- [Problem requirements] Beginning with the first line of the data below, reproduce every line unchanged, ending with the line that holds "This screenshot has height=421, width=667.".

- [Information supplied]
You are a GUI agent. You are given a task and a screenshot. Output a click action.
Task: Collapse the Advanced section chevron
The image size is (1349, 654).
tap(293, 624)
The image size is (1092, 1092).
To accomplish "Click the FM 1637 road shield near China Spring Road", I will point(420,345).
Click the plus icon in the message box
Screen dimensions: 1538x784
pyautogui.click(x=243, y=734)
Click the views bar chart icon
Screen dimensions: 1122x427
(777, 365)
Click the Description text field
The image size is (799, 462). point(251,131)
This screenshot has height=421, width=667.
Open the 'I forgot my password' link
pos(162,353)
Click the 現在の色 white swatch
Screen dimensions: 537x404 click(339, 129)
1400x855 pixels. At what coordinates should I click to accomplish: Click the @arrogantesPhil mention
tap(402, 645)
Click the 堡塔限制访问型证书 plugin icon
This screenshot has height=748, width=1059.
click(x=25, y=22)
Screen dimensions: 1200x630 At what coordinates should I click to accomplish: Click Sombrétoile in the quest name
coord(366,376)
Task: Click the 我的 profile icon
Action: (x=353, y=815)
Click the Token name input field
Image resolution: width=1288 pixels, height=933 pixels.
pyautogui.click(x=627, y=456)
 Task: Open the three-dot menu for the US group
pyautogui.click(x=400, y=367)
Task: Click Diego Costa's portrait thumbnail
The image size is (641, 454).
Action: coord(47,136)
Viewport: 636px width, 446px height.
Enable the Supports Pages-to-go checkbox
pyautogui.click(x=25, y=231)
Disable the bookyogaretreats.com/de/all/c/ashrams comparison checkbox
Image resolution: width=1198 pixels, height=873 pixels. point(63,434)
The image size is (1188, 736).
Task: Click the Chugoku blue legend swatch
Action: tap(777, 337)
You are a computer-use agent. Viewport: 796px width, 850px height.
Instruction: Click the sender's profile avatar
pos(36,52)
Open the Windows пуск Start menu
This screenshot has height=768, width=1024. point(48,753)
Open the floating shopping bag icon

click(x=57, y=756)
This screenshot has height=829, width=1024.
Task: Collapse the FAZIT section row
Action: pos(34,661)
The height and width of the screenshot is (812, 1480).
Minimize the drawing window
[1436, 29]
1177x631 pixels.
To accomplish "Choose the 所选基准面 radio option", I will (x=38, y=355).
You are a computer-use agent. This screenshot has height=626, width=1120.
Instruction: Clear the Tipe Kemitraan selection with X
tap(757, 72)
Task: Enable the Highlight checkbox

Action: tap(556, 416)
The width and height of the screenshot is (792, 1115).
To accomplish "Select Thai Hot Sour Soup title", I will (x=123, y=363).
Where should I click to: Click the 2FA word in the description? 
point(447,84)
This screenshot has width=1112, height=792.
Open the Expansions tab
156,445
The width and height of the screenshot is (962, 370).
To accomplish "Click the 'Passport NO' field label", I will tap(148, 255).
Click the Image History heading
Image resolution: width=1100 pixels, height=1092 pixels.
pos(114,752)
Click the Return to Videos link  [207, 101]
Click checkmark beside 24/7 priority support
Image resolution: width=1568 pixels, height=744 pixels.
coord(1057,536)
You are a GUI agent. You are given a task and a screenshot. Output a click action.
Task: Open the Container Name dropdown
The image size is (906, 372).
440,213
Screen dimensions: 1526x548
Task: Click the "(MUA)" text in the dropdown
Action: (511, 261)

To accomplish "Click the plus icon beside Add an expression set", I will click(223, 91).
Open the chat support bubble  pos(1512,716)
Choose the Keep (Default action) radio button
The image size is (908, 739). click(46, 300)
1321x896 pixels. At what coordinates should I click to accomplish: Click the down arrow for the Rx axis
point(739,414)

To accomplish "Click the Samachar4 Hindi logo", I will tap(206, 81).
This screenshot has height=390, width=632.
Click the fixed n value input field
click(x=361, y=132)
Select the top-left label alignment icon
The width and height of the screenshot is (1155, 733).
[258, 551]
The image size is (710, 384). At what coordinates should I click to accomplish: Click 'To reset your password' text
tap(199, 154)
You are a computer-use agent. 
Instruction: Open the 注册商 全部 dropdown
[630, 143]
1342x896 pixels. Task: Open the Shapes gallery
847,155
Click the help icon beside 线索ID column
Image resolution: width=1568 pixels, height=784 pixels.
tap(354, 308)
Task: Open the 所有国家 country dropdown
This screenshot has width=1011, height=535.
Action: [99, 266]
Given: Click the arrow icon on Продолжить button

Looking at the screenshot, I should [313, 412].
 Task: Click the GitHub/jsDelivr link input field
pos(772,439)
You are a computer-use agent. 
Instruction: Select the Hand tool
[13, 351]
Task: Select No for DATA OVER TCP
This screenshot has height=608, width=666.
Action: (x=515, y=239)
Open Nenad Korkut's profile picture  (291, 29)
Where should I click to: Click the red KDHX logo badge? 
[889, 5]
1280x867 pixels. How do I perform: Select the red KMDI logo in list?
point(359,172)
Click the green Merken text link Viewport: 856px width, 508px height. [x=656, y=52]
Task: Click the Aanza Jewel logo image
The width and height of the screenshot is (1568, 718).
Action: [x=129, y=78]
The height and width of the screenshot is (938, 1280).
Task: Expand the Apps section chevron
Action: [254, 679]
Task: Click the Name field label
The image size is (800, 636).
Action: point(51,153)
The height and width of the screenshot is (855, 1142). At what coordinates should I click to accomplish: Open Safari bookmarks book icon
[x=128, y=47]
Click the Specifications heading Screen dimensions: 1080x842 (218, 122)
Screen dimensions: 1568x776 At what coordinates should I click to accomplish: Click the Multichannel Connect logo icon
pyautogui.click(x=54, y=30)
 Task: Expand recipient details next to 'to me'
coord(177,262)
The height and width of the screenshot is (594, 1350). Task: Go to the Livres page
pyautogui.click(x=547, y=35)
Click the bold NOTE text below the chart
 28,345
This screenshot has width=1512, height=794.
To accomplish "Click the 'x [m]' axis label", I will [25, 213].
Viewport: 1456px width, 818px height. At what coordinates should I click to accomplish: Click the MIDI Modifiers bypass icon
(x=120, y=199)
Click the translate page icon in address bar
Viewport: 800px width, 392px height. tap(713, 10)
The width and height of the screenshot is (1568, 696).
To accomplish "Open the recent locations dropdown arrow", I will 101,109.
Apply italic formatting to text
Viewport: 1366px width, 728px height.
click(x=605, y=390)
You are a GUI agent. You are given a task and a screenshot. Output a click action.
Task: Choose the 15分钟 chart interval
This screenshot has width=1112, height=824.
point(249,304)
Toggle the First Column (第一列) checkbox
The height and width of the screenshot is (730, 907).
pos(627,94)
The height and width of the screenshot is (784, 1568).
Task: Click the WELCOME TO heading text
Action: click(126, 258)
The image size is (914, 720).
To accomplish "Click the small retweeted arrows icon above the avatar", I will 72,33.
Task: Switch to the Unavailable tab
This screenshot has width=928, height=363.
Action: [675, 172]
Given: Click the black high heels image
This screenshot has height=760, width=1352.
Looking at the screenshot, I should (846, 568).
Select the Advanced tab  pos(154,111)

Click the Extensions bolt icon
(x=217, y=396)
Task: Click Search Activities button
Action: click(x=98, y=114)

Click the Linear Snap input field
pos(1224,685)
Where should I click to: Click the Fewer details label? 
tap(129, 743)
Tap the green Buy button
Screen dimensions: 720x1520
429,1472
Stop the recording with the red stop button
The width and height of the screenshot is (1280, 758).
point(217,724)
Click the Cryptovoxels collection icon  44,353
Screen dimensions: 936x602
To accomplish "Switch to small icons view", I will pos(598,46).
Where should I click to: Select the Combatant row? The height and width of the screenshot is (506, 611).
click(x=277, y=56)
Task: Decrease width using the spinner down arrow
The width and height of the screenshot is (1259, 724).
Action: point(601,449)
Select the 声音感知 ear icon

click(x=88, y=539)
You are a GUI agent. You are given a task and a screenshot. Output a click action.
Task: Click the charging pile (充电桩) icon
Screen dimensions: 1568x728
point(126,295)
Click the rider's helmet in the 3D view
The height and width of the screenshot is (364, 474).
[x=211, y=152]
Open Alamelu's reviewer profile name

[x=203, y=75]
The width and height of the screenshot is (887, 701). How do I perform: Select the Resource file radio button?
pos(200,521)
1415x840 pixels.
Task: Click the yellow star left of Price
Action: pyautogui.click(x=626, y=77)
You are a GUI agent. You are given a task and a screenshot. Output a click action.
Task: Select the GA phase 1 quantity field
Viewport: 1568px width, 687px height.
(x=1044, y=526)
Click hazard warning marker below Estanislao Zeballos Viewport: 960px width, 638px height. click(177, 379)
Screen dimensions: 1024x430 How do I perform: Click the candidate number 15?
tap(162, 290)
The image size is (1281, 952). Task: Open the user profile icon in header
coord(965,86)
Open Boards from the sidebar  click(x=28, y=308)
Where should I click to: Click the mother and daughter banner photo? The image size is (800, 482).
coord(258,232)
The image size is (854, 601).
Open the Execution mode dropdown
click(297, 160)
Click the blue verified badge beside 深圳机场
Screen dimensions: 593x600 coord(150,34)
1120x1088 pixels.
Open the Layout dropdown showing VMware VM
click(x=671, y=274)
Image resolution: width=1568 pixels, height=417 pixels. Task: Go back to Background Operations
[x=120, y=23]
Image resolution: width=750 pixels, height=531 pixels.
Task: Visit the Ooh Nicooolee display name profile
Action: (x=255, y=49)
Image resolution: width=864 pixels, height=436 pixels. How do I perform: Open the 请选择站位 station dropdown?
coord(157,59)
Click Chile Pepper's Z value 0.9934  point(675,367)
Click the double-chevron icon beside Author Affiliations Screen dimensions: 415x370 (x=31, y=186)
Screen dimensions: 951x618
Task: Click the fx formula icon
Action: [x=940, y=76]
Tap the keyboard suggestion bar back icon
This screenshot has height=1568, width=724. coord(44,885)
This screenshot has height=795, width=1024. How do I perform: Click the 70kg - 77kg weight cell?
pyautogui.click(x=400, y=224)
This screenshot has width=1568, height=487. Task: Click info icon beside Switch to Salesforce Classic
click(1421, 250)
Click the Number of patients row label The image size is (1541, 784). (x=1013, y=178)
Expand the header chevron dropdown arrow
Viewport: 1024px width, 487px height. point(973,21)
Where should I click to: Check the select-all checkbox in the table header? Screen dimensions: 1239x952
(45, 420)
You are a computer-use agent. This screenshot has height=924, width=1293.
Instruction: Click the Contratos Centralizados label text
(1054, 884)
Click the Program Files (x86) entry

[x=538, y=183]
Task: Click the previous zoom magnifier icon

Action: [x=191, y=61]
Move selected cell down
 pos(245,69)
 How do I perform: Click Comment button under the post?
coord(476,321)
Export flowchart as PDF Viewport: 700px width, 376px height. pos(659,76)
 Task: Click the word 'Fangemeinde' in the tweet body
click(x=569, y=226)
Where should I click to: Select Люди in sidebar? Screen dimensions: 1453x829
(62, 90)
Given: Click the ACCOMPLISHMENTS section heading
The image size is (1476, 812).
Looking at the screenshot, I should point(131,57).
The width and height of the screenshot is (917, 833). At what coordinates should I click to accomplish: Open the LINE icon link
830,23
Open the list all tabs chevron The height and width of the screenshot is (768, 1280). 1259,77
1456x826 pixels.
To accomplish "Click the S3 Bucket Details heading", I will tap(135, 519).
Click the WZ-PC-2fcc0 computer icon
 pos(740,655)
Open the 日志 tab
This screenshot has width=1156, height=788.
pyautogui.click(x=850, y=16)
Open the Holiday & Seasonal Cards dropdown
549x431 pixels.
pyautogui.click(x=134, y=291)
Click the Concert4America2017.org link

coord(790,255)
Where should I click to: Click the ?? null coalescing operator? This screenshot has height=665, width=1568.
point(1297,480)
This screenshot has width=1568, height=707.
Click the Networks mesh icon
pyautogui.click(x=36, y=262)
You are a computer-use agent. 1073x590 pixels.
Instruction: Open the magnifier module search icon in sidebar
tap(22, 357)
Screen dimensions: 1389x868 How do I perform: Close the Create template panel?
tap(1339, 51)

- [Completed task]
You are a GUI agent. You are given a task and a screenshot. Output a click action.
Task: Collapse the Advanced section chevron
The image size is (1349, 654).
tap(293, 624)
The image size is (1092, 1092).
To accomplish "Click the FM 1637 road shield near China Spring Road", I will point(420,345).
Click the plus icon in the message box
Screen dimensions: 1538x784
pyautogui.click(x=243, y=734)
Click the views bar chart icon
Screen dimensions: 1122x427
(777, 365)
Click the Description text field
The image size is (799, 462). point(251,131)
This screenshot has height=421, width=667.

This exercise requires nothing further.